Tribunal Administratif de Montreuil — Décision N° TA93-2523038

mercredi 25 mars 2026

JuridictionTribunal Administratif de Montreuil
SectionTribunal Administratif de Montreuil
N° DossierTA93-2523038
TypeDécision
RecoursExcès de pouvoir
Formation11ème Chambre (JU)
Avocat requérantDUBOIS

Résumé IA

Le Tribunal Administratif de Montreuil a rejeté la requête de M. D... visant à annuler le refus de l'OFII de lui accorder des conditions matérielles d’accueil. Le tribunal a jugé que le directeur territorial de l'OFII à Bobigny était compétent pour signer la décision et que l'office avait correctement procédé à l'examen de la situation personnelle du requérant, notamment au regard de sa vulnérabilité, avant de prendre sa décision.

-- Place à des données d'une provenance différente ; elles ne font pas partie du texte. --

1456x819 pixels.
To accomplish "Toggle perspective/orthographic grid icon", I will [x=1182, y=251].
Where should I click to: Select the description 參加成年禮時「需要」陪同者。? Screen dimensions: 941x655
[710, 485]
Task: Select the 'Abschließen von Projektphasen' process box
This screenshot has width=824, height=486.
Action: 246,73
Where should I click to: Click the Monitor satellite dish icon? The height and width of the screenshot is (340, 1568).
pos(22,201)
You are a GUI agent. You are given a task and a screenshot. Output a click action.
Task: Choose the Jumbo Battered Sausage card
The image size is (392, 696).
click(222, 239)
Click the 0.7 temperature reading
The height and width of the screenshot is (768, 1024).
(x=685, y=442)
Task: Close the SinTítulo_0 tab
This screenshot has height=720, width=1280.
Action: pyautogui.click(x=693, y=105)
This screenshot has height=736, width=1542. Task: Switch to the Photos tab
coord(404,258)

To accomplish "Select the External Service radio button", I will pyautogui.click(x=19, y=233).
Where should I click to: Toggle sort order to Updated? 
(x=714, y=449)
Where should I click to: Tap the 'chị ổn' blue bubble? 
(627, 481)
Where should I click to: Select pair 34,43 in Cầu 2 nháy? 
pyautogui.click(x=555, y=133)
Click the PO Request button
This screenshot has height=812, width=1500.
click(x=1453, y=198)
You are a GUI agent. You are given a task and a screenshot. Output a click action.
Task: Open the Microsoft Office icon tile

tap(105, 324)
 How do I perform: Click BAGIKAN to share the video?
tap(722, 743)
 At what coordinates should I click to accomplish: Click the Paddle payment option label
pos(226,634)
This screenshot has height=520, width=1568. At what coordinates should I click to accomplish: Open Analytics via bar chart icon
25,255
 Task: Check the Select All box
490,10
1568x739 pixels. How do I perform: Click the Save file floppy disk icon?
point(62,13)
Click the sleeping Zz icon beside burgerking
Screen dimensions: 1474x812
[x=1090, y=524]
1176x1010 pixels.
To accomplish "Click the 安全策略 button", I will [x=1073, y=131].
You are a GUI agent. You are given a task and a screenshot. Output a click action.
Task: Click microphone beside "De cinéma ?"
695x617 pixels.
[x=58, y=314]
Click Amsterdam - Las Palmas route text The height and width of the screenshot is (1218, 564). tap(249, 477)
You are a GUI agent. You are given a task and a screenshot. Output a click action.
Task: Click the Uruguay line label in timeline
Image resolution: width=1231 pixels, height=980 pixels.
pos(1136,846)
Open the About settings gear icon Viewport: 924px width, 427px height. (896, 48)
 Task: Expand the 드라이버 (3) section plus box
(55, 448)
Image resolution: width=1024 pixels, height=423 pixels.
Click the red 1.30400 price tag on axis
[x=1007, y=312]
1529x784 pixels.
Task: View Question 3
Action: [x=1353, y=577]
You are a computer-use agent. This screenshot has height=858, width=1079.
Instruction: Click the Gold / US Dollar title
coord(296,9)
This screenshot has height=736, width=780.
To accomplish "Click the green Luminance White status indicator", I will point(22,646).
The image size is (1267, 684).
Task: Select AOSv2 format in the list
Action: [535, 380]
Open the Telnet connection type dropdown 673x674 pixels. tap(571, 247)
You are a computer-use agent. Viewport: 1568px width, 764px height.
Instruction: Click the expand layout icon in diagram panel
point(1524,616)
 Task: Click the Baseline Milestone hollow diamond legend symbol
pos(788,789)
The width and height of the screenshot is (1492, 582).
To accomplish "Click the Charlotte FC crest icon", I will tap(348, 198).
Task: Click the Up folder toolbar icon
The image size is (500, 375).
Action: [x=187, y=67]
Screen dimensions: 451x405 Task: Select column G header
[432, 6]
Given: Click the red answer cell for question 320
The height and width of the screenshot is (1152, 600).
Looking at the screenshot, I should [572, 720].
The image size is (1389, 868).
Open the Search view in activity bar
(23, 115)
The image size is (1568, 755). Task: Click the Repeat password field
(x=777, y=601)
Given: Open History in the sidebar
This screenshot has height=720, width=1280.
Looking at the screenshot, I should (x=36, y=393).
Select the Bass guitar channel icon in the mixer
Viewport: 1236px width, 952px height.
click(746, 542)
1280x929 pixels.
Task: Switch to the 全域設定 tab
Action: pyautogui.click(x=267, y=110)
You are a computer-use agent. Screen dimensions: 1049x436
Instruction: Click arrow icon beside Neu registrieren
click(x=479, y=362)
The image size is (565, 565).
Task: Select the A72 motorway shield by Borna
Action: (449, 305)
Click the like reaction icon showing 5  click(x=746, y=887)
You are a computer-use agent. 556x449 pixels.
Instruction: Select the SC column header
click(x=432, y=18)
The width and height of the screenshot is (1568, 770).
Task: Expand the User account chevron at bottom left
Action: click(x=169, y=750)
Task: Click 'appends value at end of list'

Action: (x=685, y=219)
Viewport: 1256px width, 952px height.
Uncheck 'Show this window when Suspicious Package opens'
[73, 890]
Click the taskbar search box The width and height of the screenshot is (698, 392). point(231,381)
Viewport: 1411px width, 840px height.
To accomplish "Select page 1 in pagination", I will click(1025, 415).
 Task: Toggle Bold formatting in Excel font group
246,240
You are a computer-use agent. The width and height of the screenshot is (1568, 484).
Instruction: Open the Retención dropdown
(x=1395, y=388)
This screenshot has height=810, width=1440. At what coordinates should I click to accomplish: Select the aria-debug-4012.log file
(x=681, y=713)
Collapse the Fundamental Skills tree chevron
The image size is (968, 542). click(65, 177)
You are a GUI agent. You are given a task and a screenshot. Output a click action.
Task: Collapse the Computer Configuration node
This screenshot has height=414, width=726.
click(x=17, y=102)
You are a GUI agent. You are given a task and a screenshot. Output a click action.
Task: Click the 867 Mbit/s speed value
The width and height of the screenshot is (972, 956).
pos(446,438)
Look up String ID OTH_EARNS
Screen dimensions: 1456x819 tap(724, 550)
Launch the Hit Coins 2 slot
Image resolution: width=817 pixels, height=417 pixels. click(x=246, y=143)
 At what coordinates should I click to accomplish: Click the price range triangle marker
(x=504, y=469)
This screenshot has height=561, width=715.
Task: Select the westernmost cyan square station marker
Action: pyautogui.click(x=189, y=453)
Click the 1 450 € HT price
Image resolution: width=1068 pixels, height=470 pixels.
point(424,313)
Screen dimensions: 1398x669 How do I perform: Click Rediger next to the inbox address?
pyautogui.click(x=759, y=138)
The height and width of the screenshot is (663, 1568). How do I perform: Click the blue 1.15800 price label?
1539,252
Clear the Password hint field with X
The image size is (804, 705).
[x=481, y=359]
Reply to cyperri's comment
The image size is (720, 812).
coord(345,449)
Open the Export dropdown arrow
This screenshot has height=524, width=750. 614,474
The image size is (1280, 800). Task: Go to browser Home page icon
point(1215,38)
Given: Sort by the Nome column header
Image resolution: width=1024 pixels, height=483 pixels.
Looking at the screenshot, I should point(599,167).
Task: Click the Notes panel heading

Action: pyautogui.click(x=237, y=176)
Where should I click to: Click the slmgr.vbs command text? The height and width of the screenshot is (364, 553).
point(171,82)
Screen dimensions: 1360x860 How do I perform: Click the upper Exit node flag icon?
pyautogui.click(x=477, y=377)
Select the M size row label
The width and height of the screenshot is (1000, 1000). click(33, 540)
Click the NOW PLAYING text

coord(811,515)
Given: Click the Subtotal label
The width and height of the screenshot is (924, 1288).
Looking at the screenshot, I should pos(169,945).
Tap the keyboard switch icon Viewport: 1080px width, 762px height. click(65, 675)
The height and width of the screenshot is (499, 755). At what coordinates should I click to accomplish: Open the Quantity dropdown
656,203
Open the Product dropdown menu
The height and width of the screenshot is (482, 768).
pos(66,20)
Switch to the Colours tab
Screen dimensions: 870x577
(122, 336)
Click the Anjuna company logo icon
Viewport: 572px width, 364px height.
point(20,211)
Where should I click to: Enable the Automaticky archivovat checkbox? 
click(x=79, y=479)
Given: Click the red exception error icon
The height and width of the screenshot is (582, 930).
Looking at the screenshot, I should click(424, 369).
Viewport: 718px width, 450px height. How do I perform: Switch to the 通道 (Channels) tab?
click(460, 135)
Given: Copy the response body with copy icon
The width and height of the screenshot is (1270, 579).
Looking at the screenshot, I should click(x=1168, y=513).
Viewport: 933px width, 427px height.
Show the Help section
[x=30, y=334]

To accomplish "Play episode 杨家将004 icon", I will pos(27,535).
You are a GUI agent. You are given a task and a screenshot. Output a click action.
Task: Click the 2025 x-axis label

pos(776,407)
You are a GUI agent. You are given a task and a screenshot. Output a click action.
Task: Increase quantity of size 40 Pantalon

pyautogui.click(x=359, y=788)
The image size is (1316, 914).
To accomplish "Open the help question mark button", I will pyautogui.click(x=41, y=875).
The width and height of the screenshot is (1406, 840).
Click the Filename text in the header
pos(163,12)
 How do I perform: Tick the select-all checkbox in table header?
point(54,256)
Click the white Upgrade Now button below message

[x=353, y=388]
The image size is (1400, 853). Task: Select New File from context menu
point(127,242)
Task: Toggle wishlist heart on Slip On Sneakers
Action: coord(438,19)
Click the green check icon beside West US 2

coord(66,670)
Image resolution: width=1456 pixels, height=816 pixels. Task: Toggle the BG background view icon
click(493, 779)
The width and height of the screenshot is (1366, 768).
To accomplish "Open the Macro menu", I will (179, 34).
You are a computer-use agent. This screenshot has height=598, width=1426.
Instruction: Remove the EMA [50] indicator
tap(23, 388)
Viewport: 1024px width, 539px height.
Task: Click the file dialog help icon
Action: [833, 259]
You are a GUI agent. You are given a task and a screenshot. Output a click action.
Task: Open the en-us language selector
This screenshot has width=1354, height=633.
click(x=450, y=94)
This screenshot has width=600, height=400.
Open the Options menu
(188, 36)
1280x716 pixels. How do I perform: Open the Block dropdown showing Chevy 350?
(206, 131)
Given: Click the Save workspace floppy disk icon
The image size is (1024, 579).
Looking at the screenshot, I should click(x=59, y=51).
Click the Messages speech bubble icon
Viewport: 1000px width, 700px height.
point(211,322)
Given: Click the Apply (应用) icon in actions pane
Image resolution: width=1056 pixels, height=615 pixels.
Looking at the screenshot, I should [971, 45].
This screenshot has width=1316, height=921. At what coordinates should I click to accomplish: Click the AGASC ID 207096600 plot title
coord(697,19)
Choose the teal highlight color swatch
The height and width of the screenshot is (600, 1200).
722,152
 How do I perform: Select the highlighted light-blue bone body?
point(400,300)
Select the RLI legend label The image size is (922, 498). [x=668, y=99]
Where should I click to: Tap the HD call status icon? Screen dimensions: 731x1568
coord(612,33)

La solution s'appuie sur les dispositions du code de l'entrée et du séjour des étrangers et du droit d'asile, en particulier ses articles L. 551-3, L. 551-9, L. 551-10 et L. 551-15.

Texte intégral

Vu la procédure suivante :

Par une requête enregistrée le 19 décembre 2025, et un mémoire complémentaire, présenté par Me Dubois, enregistré le 12 mars 2026, M. E... D... demande au tribunal :


1°) d’annuler la décision en date du 12 décembre 2025 par laquelle le directeur de l’Office français de l’immigration et de l’intégration (OFII) lui a refusé le bénéfice des conditions matérielles d’accueil ;

2°) d’enjoindre à l’OFII de lui accorder le bénéfice des conditions matérielles d’accueil à partir du 12 décembre 2025 dans un délai d’un mois à compter de la notification du jugement à intervenir, ou à défaut de réexaminer sa situation et de prendre une nouvelle décision dans un délai d’un mois, sous astreinte de 100 euros par jour de retard ;

3°) de mettre à la charge de l’OFII la somme de 1 500 euros au bénéfice de Me Dubois au titre des dispositions de l’article L. 761-1 du code de justice administrative et de l’article 37 de la loi du 10 juillet 1991.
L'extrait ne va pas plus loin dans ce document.